At the end I found a quite interesting method to measure the magnification. However, I have now found a problem with our measurements and I'd like to ask the community what they think about my reasoning. The method consists of using a phone to take a picture through the lens and then without moving the phone removing the lenses and taking another picture. Then you transfer the pictures to the computer and using any program that allows you to draw lines over the image and tells you their size you measure two common parts of the object and then divide the length that you measure through the lenses by the length that you measure without the lenses. The problem is that I was just now doing the calculations to compare them to the expected result when none of them was coincident (Not even near) to the expected results. So I think the problem is that we have to calculate the expected angular magnification and not the expected linear magnification because the image and the object are not at the same place. With this in mind, I have decided that we need to take all the measurements again but this time measuring the distance from the second lens to the phone so that we can calculate the expected angular magnification. Once this is done, the method described at the beginning should give the same results for angular magnification. I wanted to ask you if this seems reasonable before doing it before we have limited time and we can't afford to lose another day.

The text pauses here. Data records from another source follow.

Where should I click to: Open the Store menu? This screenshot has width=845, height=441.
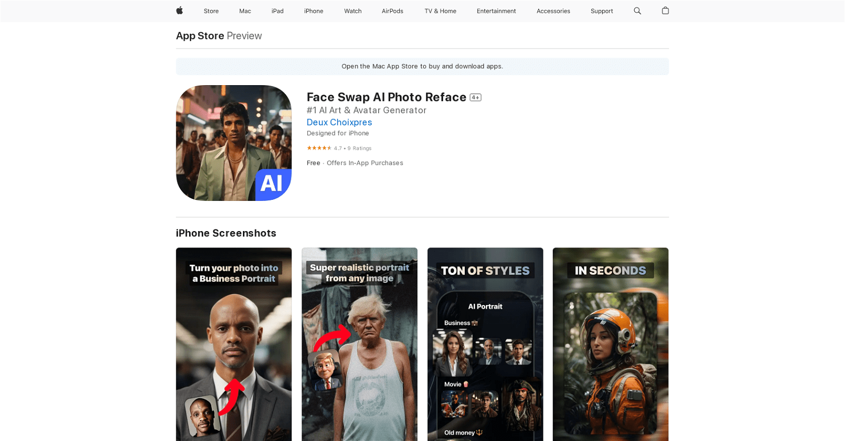pyautogui.click(x=211, y=11)
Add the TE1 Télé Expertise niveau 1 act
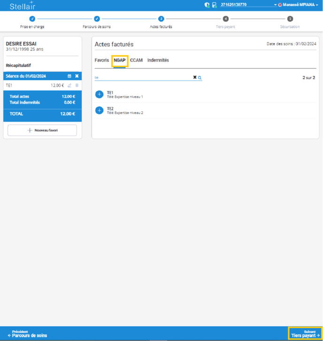 99,95
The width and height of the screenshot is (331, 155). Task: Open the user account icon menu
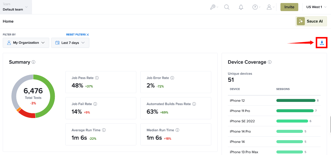(270, 7)
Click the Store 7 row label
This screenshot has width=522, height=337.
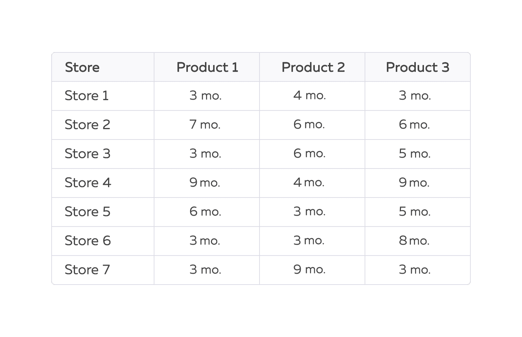(x=87, y=270)
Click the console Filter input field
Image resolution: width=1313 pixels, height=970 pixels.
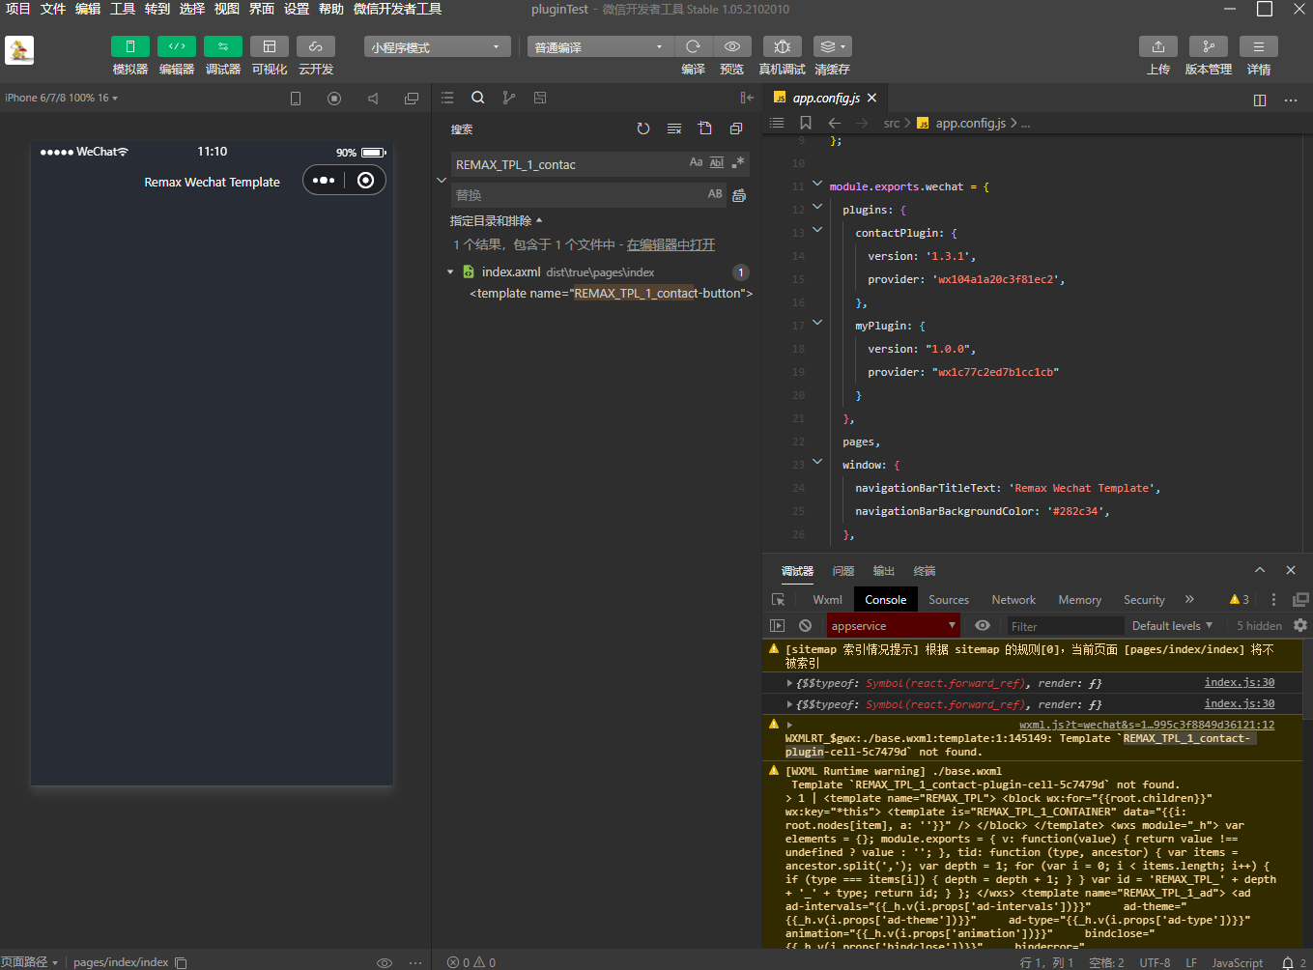[1065, 626]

I also wanted to ask about something that happened in the lab and that I don't understand. I derived more equations and one of them gives you the maximum distance between the lenses given the distance of the object to the first lens. If the distance between the lenses if bigger than this maximum distance then the image of the first lens is formed on the left of the focal point of the second lens and the final image is real. I was expecting that if I placed the lenses further than this limit I wouldn't see any image and the microscope just wouldn't work. However, it worked! We could take pictures with the phone and see an image through the lens when according to my knowledge we shouldn't. My assumption is that if I place the lenses further than the limit the system is no longer a microscope but it's something else. However, I don't know what it is and without a name, it's impossible to find more information about how it works, because ray diagrams agree with the prediction that the image is real. If anyone had any information about this I would really appreciate any help.

Have a good day!

Should I make a new post for this new question?

1. How do I calculate the magnification of a microscope?

To calculate the magnification of a microscope, you need to know two things: the magnification of the objective lens and the magnification of the eyepiece. Once you have these numbers, simply multiply them together to get the total magnification. For example, if your objective lens has a magnification of 10x and your eyepiece has a magnification of 20x, your total magnification would be 10 x 20 = 200x.

2. What is the magnification of the objective lens?

The magnification of the objective lens is a measure of how much the image is enlarged when viewed through the lens. This number is usually marked on the lens itself and can range from 4x to 100x or more.

3. How do I determine the magnification of the eyepiece?

The magnification of the eyepiece is typically marked on the lens and can range from 5x to 30x. If it is not marked, you can determine the magnification by dividing the total magnification by the magnification of the objective lens. For example, if your total magnification is 200x and your objective lens has a magnification of 10x, your eyepiece magnification would be 200/10 = 20x.

4. Can I change the magnification of a microscope?

Yes, you can change the magnification of a microscope by switching to a different objective lens or eyepiece. Keep in mind that changing the objective lens will result in a different total magnification, while changing the eyepiece will affect the eyepiece magnification.

5. Why is it important to know the magnification of a microscope?

The magnification of a microscope is important because it allows you to accurately measure and observe small objects that are not visible to the naked eye. It also helps to determine the level of detail and clarity in the image being viewed, which is crucial in scientific research and analysis.